Trying to reconcile this work with his more radical writings is a difficult task. If you click on and scroll through the photos in the link above you'll get an impression of the the minimal/conceptual slickness which dominated my experience of this installation. This work is immaculate. From the stainless steel fittings holding up the sheets of glass, to the text and the mounting for the fluros behind, the whole show oozes the very aesthetisization of conceptual practice that Kosuth so eloquently attacks in some of the pieces he wrote soon after conceptual art gained widespread institutional acceptance. So I guess I've been asking myself, what weight does radical theoretical writing hold if it isn't being reflected in practice? Maybe this is a case of what Ian Milliss describes as theory just being another word for (or perhaps worse an excuse for) doing nothing.

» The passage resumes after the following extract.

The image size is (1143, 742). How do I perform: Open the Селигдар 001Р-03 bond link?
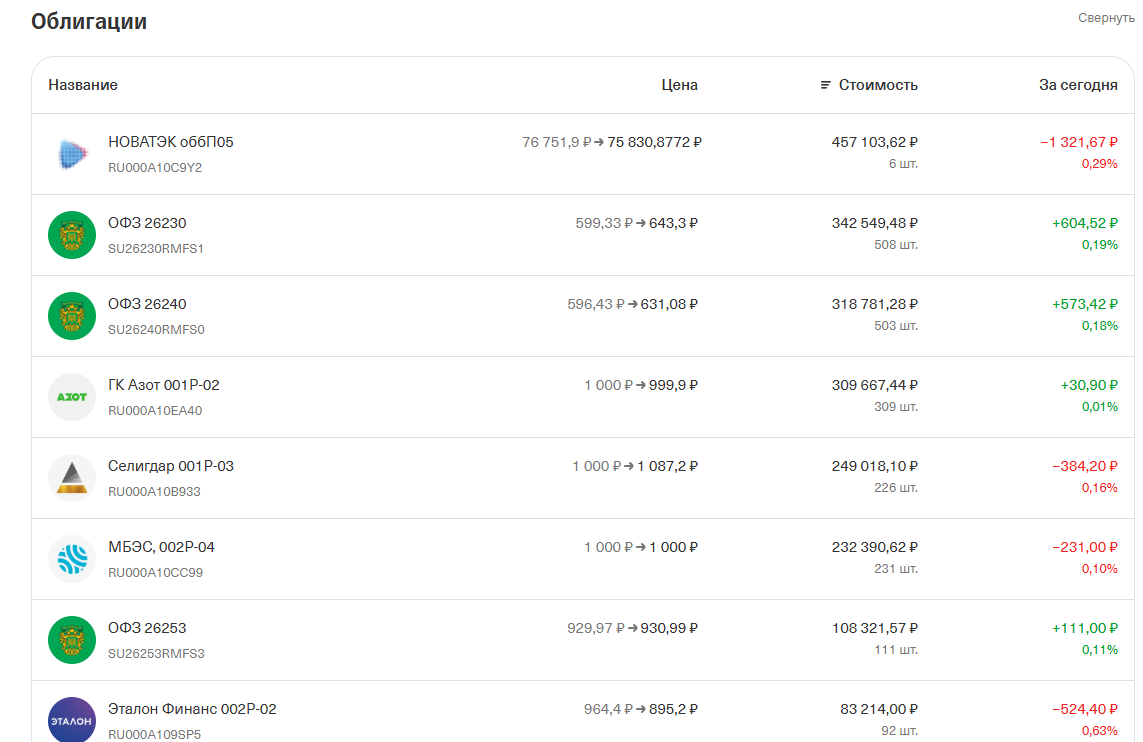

But then I can't totally dismiss Kosuth's writing on the basis of how he makes a buck. Sean Kelly is a commercial gallery and the dude has to make a living, (in unsubstantiated rumor i heard that Kosuth once swapped one of his works for a villa in Italy). I guess for me selling work through a commercial gallery or swapping it for prime real estate is perhaps where a more radical work can begin with the art market simply providing the financial resources to pursue other less profitable avenues. However in Kosuth's case I have yet to come across any evidence that this is what he is doing and given his emphasis on the artist fighting for the meaning of their work it seems like either his ideology or his practice has gone astray.